#### [DIRECTIONS FOR THIS TASK]
Go line by line through the entries and show those that hold the string "with".

#### [LISTED ENTRIES]
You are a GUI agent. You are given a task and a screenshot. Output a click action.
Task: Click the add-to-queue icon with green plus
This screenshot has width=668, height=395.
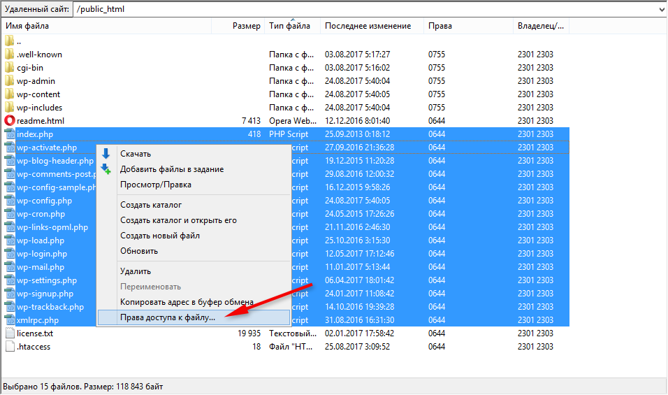click(x=106, y=169)
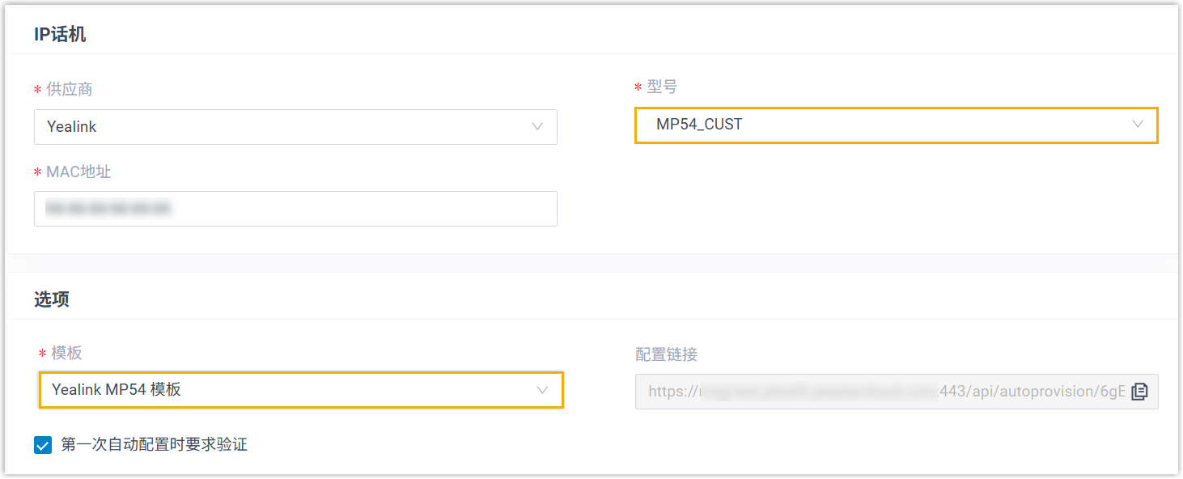This screenshot has height=479, width=1183.
Task: Click the 第一次自动配置时要求验证 label text
Action: (154, 445)
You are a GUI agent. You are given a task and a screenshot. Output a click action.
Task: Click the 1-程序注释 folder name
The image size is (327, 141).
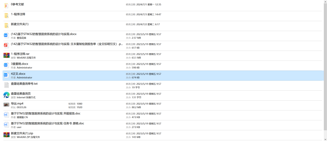(18, 14)
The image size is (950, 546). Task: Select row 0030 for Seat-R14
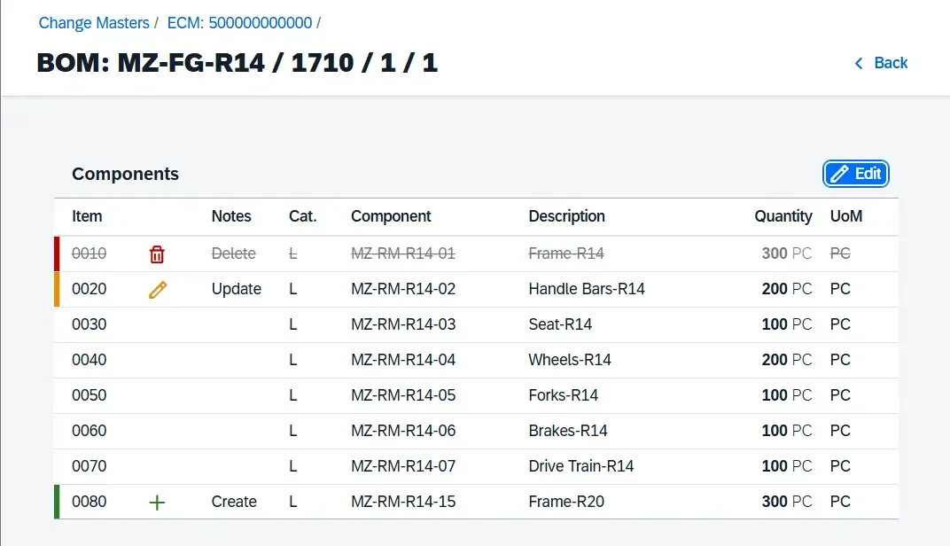(x=443, y=324)
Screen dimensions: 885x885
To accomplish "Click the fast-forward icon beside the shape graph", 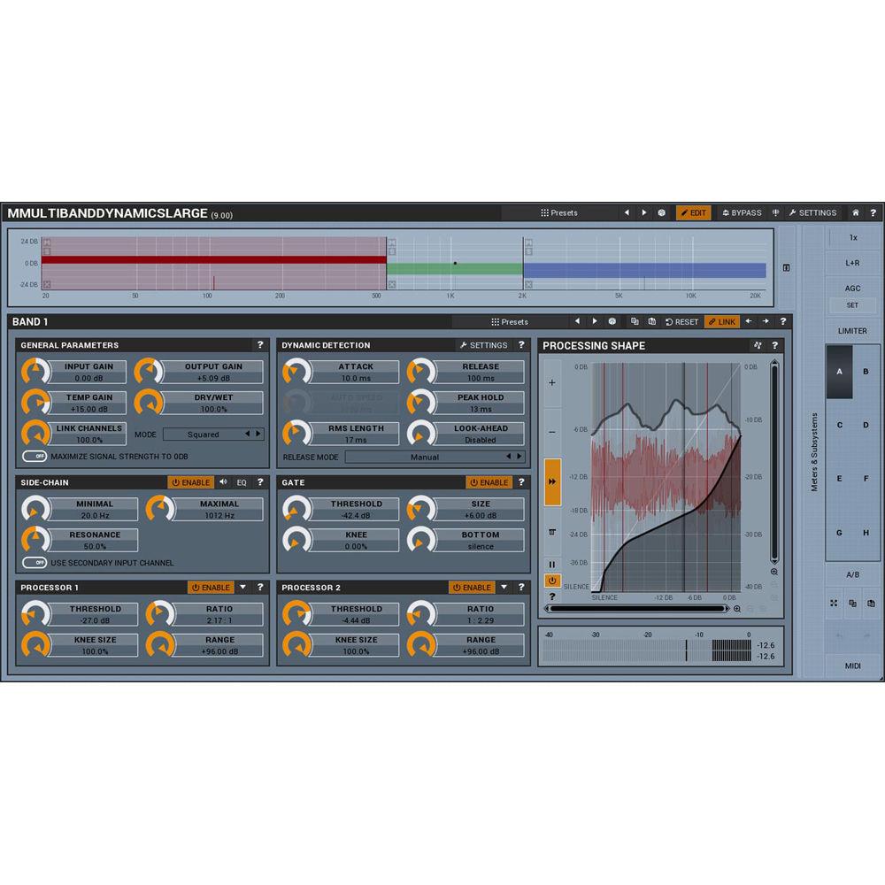I will point(552,481).
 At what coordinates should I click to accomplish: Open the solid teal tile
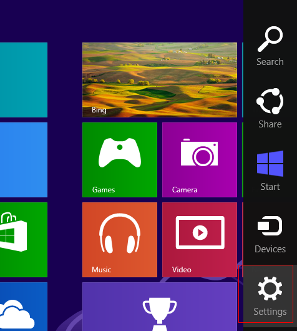[x=24, y=80]
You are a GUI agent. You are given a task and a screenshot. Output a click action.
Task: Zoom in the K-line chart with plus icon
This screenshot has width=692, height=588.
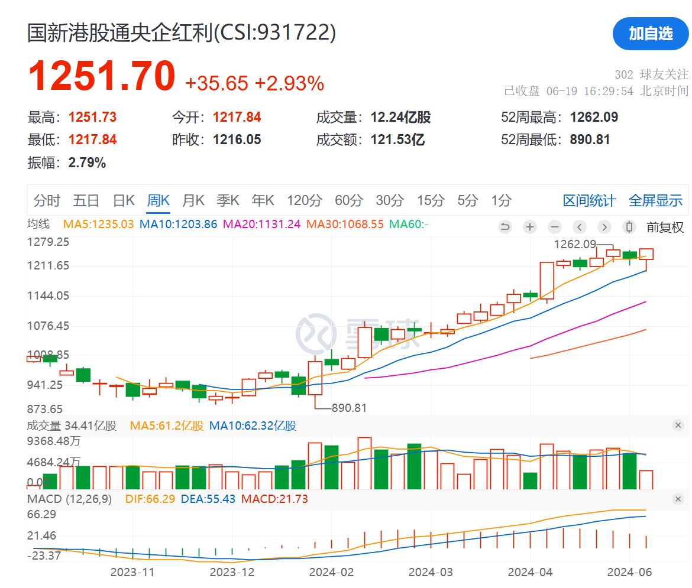530,227
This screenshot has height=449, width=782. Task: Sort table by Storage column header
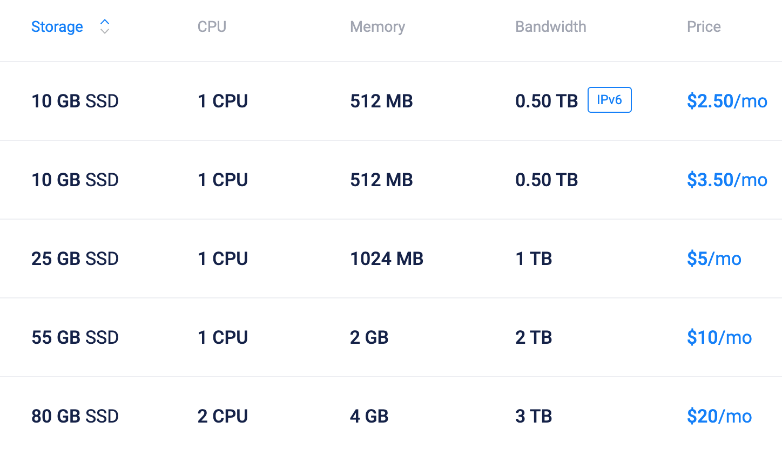[x=57, y=27]
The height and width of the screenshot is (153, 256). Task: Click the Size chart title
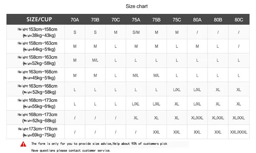click(137, 6)
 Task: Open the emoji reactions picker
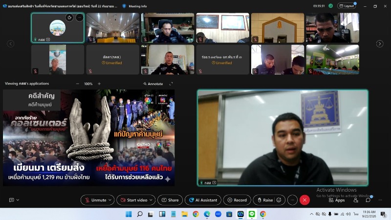tap(279, 200)
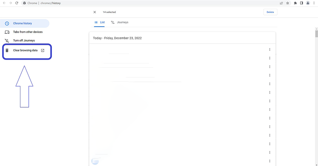Open Chrome's three-dot main menu
318x166 pixels.
(314, 3)
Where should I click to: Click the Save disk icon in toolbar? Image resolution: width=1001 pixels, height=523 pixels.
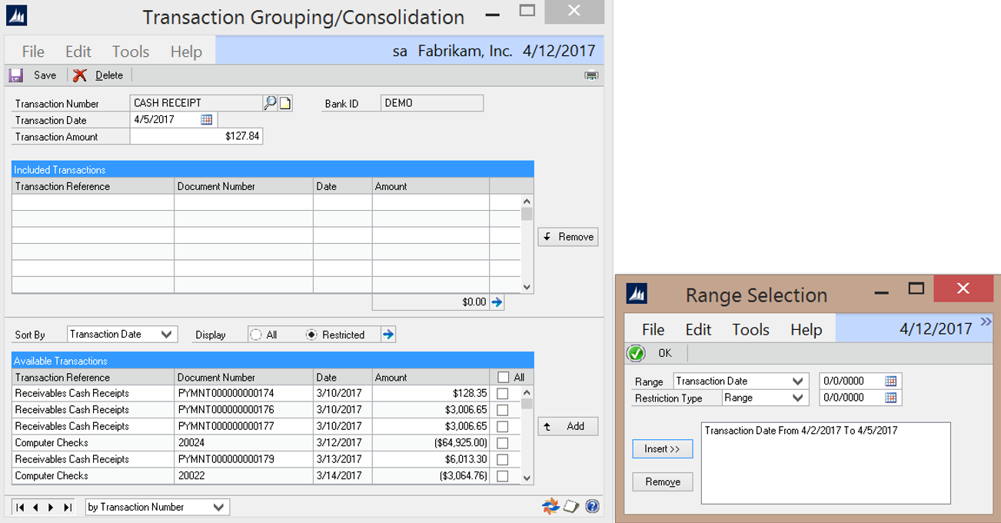click(x=16, y=75)
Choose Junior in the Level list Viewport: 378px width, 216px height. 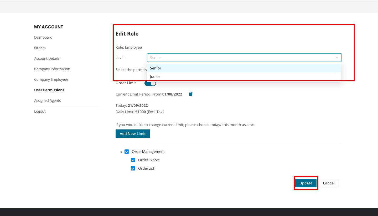(155, 77)
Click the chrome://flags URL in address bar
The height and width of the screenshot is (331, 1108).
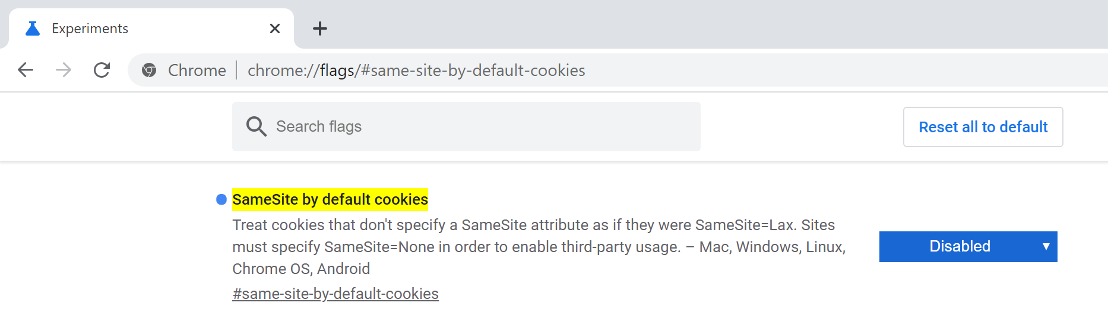coord(416,70)
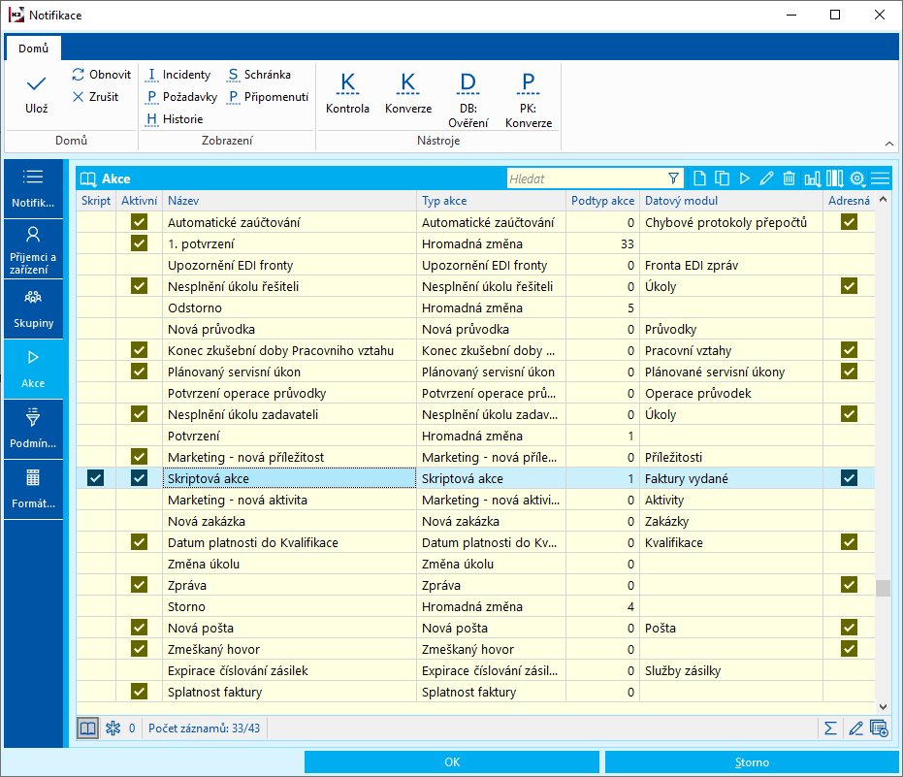This screenshot has height=777, width=903.
Task: Click the vertical scrollbar thumb in the table
Action: (x=883, y=588)
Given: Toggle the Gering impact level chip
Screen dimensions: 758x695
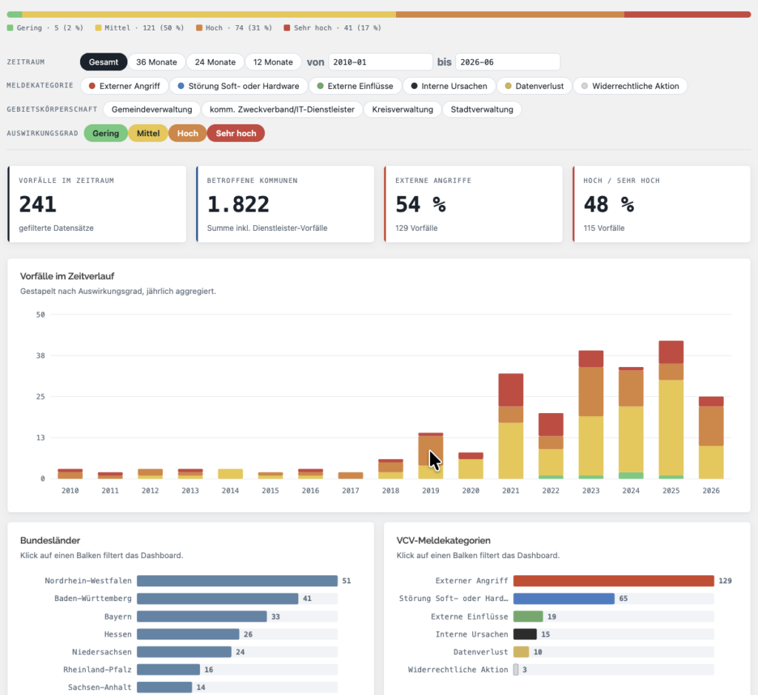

#### [EXERCISE RESPONSE]
Task: Click the add-to-queue icon with green plus
Task: Zoom in the K-line chart with plus icon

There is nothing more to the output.